FIG. 1 is a sectional view showing a main part of an embodiment of a superconducting rotor according to the present invention.

FIG. 2 is a cross-sectional view showing a configuration example of the entire conventional superconducting rotor.

[Explanation of symbols]

1 ... Winding attachment shaft, 2 ... Superconducting field winding, 3 ... Vacuum heat insulating layer, 4 ... Outer cylinder, 5a, 5b ... End shaft, 6 ...
Collector ring joint shaft, 7 ... Helium supply and exhaust pipe, 8
... current lead, 9 ... current lead guide, 10 ... rise stud, 11 ... collector ring, 12 ... rise stud insulator, 13 ... first hermetic seal, 14 ...
… Second airtight seal, 15 …… Third airtight seal, 16
...... Gas chamber, 17 ...... Pressure monitoring sensor, 18 ...... Gas helium concentration monitoring sensor.

Claims (3)

[Claims] 1. A winding mounting shaft having a hollow portion in which a liquid refrigerant is stored, around which a superconducting winding cooled by the liquid refrigerant is wound, and vacuum insulation on the outer diameter side of the winding mounting shaft. An outer cylinder coaxially arranged via layers, an end shaft supporting both ends of the winding mounting shaft and the outer cylinder, and one of the end shafts of the end shaft of the winding mounting shaft in the axial direction. A current lead provided through the hollow portion and connected to the superconducting winding, a collector joint shaft connected to the one end shaft, and a current lead machine mounted on the outer peripheral surface of the collector joint shaft. In a superconducting rotor having a collector ring whose outer end is connected through a rising stud and an airtight seal that seals the gap between the current lead and one end shaft, the superconducting rotor is connected to the collector ring. Rising stud and this rising stud An airtight seal that seals the gap between the through hole of the collector joint shaft from which the tod comes out is formed to form a gas chamber isolated from the outside of the machine inside the collector joint shaft.
A superconducting rotor characterized in that a gas having a high withstand voltage is filled in this gas chamber. 2. The superconducting rotor according to claim 1, further comprising a pressure monitoring sensor for monitoring the pressure of the gas having a high withstand voltage enclosed in the gas chamber. 3. A winding mounting shaft having a hollow portion in which a liquid refrigerant is stored, and around which a superconducting winding cooled by the liquid refrigerant is wound, and vacuum insulation on the outer diameter side of the winding mounting shaft. An outer cylinder coaxially arranged via layers, an end shaft supporting both ends of the winding mounting shaft and the outer cylinder, and one of the end shafts of the end shaft of the winding mounting shaft in the axial direction.
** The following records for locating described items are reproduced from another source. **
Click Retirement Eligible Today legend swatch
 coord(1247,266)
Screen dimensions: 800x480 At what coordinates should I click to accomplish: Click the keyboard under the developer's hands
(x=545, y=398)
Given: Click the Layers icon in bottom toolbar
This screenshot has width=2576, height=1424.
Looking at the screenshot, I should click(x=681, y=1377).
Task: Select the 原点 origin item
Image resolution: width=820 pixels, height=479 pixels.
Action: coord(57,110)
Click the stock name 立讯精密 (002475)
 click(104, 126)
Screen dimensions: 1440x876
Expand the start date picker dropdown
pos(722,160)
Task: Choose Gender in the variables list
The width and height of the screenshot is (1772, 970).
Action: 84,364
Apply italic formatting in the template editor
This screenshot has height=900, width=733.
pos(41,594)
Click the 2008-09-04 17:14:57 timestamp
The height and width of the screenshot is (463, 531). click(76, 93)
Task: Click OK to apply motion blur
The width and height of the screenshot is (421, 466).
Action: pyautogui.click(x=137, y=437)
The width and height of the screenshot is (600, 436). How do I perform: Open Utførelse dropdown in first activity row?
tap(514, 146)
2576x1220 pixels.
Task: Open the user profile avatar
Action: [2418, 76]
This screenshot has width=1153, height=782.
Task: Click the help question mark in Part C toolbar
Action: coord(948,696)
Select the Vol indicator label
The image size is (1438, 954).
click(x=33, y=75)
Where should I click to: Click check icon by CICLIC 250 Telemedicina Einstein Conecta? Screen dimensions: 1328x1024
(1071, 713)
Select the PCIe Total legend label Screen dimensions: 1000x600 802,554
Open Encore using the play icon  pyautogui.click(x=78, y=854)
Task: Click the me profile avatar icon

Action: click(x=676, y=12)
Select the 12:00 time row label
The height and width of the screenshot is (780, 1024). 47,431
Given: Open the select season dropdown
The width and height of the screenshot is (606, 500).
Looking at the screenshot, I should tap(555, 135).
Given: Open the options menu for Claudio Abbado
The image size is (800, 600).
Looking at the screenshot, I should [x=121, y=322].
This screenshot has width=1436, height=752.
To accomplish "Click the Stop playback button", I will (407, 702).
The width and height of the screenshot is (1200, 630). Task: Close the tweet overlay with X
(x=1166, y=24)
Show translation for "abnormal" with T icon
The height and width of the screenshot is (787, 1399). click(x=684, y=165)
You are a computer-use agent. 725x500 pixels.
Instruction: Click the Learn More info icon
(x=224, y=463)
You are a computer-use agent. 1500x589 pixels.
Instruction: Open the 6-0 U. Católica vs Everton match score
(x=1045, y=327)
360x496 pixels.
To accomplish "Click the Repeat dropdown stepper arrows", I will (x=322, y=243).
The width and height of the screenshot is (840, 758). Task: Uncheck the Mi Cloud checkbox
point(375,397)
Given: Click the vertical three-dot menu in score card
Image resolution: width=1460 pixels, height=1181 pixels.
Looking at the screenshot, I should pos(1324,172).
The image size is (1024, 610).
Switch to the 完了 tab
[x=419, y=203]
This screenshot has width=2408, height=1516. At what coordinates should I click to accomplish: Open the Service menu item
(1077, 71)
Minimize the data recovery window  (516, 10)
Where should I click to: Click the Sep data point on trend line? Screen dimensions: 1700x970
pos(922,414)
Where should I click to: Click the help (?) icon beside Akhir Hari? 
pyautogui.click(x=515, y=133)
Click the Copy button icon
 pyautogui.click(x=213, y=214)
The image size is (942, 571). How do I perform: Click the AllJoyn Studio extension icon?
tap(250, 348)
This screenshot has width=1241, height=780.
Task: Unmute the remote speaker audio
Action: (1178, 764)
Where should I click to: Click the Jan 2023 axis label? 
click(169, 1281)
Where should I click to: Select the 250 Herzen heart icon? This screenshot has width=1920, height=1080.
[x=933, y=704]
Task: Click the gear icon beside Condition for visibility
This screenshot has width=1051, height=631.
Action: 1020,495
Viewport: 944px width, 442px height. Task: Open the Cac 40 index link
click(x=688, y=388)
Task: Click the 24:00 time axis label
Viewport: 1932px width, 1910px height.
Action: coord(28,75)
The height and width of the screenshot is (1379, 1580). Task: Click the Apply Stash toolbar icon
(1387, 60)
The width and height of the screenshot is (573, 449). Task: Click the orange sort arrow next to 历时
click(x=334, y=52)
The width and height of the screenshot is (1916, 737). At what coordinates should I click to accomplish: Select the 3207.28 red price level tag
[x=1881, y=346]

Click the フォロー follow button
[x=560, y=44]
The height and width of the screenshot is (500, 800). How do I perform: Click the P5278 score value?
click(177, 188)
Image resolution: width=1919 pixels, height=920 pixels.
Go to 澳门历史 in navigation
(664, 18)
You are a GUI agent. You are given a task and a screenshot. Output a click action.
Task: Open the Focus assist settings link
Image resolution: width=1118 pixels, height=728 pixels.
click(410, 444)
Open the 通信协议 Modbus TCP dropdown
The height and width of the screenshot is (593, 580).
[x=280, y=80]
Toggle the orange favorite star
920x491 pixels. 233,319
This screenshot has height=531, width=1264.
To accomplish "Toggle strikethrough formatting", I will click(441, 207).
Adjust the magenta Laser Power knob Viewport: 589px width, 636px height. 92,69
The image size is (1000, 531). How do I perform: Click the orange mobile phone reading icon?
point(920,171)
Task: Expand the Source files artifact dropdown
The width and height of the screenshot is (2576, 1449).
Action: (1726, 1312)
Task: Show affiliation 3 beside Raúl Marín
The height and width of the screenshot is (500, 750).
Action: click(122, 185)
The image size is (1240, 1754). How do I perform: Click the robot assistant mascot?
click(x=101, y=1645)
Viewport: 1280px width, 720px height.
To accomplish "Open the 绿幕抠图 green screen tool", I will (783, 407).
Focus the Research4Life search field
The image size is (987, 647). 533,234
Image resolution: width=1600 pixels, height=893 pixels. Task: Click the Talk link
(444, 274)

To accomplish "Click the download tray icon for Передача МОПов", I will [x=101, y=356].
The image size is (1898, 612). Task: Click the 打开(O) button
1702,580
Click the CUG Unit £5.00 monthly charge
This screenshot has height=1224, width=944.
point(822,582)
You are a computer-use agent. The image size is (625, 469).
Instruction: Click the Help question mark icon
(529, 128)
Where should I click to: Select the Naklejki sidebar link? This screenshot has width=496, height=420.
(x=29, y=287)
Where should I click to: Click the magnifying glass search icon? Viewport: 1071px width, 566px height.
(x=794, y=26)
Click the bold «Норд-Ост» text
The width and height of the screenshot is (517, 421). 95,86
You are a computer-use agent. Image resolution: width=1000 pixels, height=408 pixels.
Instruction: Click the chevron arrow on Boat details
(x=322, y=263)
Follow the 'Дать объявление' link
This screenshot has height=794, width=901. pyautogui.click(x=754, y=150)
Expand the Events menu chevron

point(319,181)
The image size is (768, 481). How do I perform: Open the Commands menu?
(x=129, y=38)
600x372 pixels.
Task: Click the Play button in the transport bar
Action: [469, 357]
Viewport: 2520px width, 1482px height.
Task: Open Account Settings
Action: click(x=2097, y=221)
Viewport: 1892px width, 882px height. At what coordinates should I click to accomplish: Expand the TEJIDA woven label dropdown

A current lead provided through the hollow portion and connected to the superconducting winding, a collector joint shaft connected to the one end shaft, and a current lead machine mounted on the outer peripheral surface of the collector joint shaft. In a superconducting rotor having a collector ring whose outer end is connected via a rising stud and an airtight seal that seals the gap between the current lead and one end shaft, a collector in the vicinity of the airtight seal Gas helium concentration in the joint shaft A superconducting rotor characterized by being provided with a gas helium concentration monitoring sensor for monitoring the superconducting rotor.